Somalia's Main Business Sectors
As is the case with most of its neighboring countries, the economy of Somalia is supported with both modern and traditional industries. However, more modern manufacturing techniques are gradually taking hold. According to Somalia's Central Bank, almost 80% of Somalis are either semi or entirely nomadic, herding camels, cattle, goats and sheep. Here, you will learn about some of the sectors in the still-developing Somali economy.
By far, agriculture is the most important Somali business sector. It comprises about sixty-five percent of the country's GDP and employs an equal amount of the work force. The farming of livestock contributes about forty percent to the GDP and makes up about half of all export earnings. Other agricultural exports are bananas, charcoal and fish; corn, sorghum and sugar are made for the domestic market. The industrial sector is largely an offshoot of the agricultural sector, accounting for 10% of Somalia's GDP.
Imports and Exports
According to the Central Bank, imported goods total about $460 million per year, and exports total nearly $270 million per year. Both imports and exports have surpassed pre-war levels, but have led to a trade deficit of over $190 million per year. Some of the deficit is made up by remittances from Somalis living in the diaspora.

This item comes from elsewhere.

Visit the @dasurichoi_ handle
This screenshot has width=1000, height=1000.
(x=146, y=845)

Before civil war broke out in 1991, there were fifty-three manufacturing firms in Somalia, and all were state-owned. However, the conflict destroyed most of the country's manufacturing sector. Due to investments made by Somalia's diaspora, many of these industrial plants have been reopened, and new ones have been built. Manufacturing in Somalia includes fish canning, meat processing, pasta, candy, bottled water, soap, pillows and mattresses, and fishing boats. Investments in manufacturing are increasing in cities such as Mogadishu, Hargeisa and Bosaso.
Somalia is home to some of the most competitively priced internet and telephone services in the world. After the civil war began, telecom companies began to appear, competing to be the first to provide the infrastructure that was missing. These companies are funded by Somali investors and backed by experts from Europe, China and Korea, and they offer mobile phone and internet service that isn't available in many other parts of the area.

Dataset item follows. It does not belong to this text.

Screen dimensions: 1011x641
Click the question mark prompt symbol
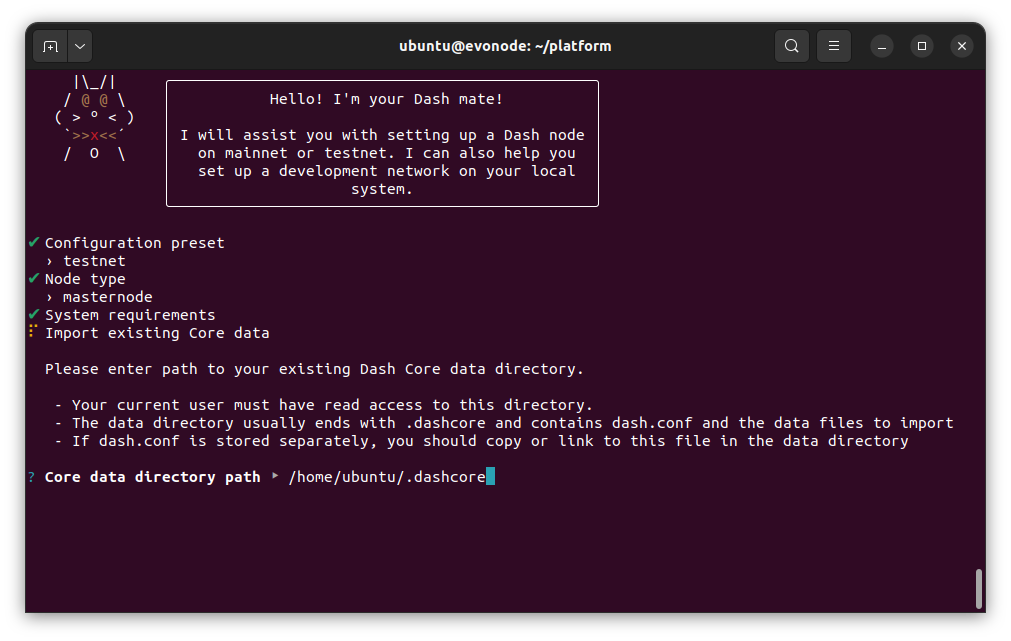click(x=33, y=477)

After partnering up with companies such as ITT, Telenor and Sprint, these companies now offer the best phone service in Africa. For every 1000 people, there are about 25 telephones, and the availability of phones is much higher than in neighboring countries. Somalia's telecom companies are rivals, but several of them signed an agreement allowing them to expand their networks, set prices and keep the competition fair.